Las desapariciones han alcanzado una gran notoriedad pública, no solo por la magnitud del fenómeno –según cifras oficiales, desde 2006 a la fecha hay alrededor de 130 mil personas desaparecidas en el país, lo cual es una monstruosidad–, sino también por la fuerza y visibilidad que han ganado los colectivos de madres buscadoras. Todo esto ha convertido a las desapariciones en una de las principales crisis humanitarias de México, algo incuestionable.
Este fenómeno es el resultado de nuevas lógicas, no solo de violencia, sino también de organización política y económica. Las desapariciones están vinculadas tanto a economías criminales como a economías formales, legales, que han creado condiciones o contextos que facilitan o incluso forman parte de las dinámicas de desaparición. Por ejemplo, las economías extractivistas –la minería, la deforestación, el aprovechamiento irracional de recursos naturales–, aunque operen legalmente, están asociadas a formas de violencia, y una de las técnicas de esa violencia es justamente la desaparición.
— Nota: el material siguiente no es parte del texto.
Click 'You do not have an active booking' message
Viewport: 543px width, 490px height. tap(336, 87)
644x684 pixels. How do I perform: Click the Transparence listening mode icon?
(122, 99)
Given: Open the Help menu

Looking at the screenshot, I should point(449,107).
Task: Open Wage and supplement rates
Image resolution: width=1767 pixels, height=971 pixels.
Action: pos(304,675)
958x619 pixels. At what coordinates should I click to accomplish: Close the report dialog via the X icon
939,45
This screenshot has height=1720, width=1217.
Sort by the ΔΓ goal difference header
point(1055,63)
¿Y la Justicia cómo actúa?
El problema central es que esas lógicas económicas que producen violencia no se están atendiendo. Los niveles de impunidad en México son casi absolutos: las denuncias por desapariciones prácticamente no se resuelven. Decir que hay un 90 o 95 % de impunidad es casi un eufemismo, porque la realidad es que la impunidad es total. Y el principal actor responsable de esa impunidad son las fiscalías.
Se impulsó una reforma judicial, se cambió la Suprema Corte, se transformaron los circuitos judiciales, y eso estuvo bien, porque el poder judicial era profundamente corrupto. Pero las fiscalías, tanto la General de la República como las estatales, siguen intactas, y ahí es donde se produce la impunidad: porque están coludidas con el narcotráfico, porque están corrompidas o porque están completamente rebasadas institucionalmente. Las condiciones en las que operan son deplorables, y mientras no se reformen, las desapariciones seguirán sin consecuencias.
Por eso, el problema no se resuelve solo con políticas humanitarias. No basta con crear comisiones de búsqueda o mecanismos de atención a las víctimas, aunque eso sea necesario. Si no se modifican las estructuras que generan la violencia –especialmente las fiscalías y las dinámicas económicas que la alimentan–, las desapariciones seguirán ocurriendo.